As I've mentioned previously, I recently joined an online academic writing group. I was inspired by Kerry Ann Rockquemore's summer column and her advice that we use as many external motivators as possible. Although I've been quite productive over the past few years, there's one project that keeps getting placed on the back burner and thus has become my academic bête noir.
I'm not a procrastinator; on the contrary, I tend to suffer from impatience and a tendency to rush projects. I am the kind of person who joins an exercise class and then attends regularly, like clockwork. However, scholarly work is lonely and it's often difficult to see the point in completing a book once the pressure of tenure is over. After all, there are so many more pressing projects to work on that offer more immediate rewards.

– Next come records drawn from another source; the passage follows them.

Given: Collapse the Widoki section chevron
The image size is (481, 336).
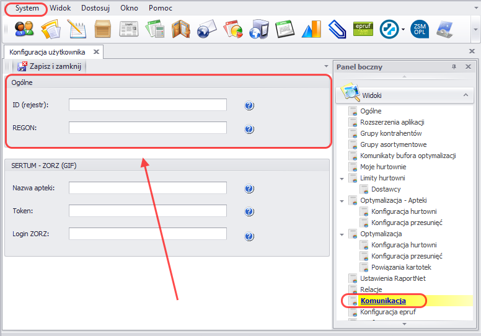Looking at the screenshot, I should (x=466, y=95).
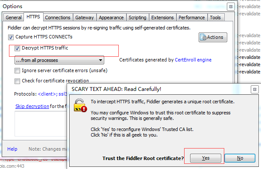This screenshot has height=169, width=261.
Task: Open the CertEnroll engine link
Action: coord(193,60)
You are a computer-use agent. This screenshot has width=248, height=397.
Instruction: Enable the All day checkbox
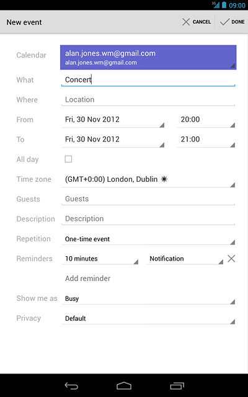click(x=68, y=159)

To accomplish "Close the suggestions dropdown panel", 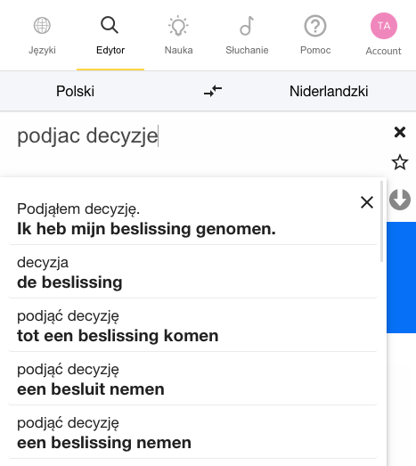I will coord(367,202).
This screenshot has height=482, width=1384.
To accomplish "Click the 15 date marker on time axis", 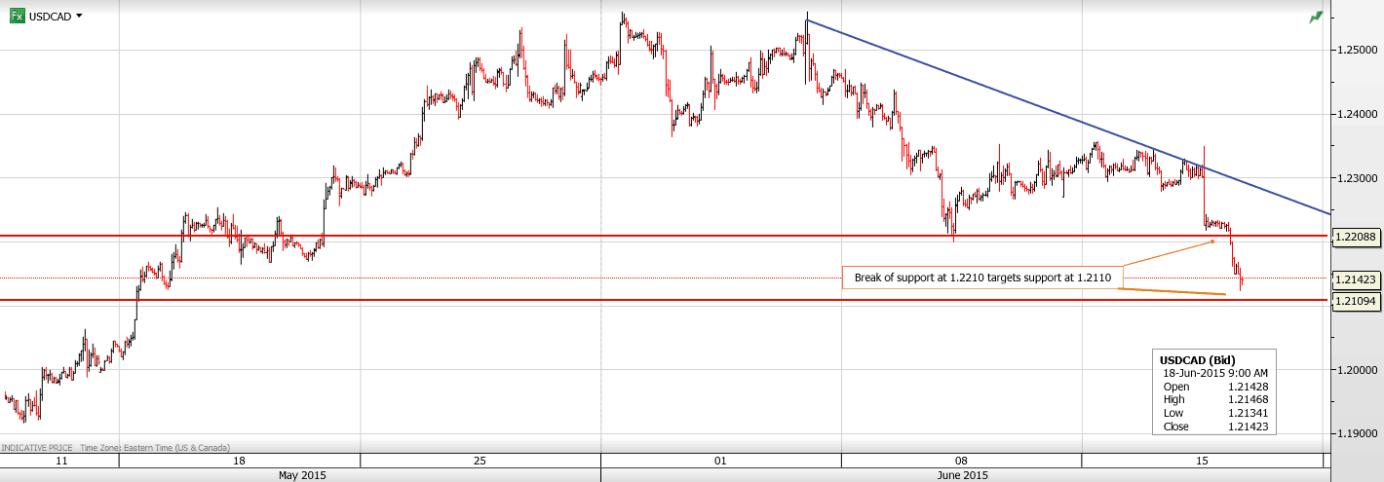I will coord(1202,460).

But once a project is left lingering too long, it takes on a life of its own and becomes a daunting specter.
So this summer I committed to working every day, even if for a short time, on my project. Although this past fall semester proved to be my busiest ever -- with a new administrative position and a full load of classes -- I still managed to write most days. I even found myself looking forward to the relative calm that comes with quiet, focused scholarly work.

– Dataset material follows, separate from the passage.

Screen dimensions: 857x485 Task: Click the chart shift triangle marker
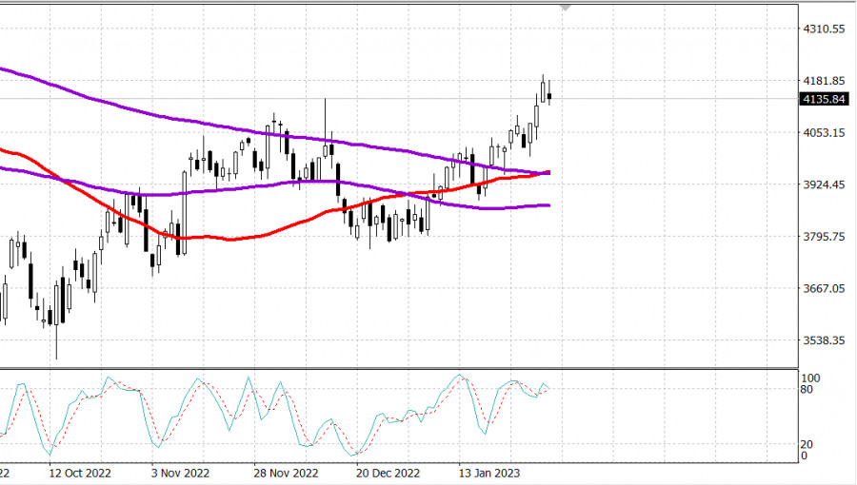pyautogui.click(x=567, y=8)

Then a series of wild and unexpected events began to occur, starting with the Packers’ Superbowl win, an event that destabilized this small city with joyful celebrations. Quickly afterwards, our quiet state erupted in an ongoing political struggle that still rages. It suddenly seemed more pressing to spend my weekends protesting the dismantling of collective bargaining than revising the introduction to a scholarly book few people would read. Closer to home, one of my closest friends suffered a horrible loss. Should I spend my spring break working on my book, or visit this woman who means so much to me at what is the worst time in her life?
So, despite the imagined reprimands of my online fellow writers, and the deadlines approaching, I have chosen to spend my time on what seems to matter most. Paradoxically, knowing that my book isn’t the most important thing in the world makes it feel less daunting to write.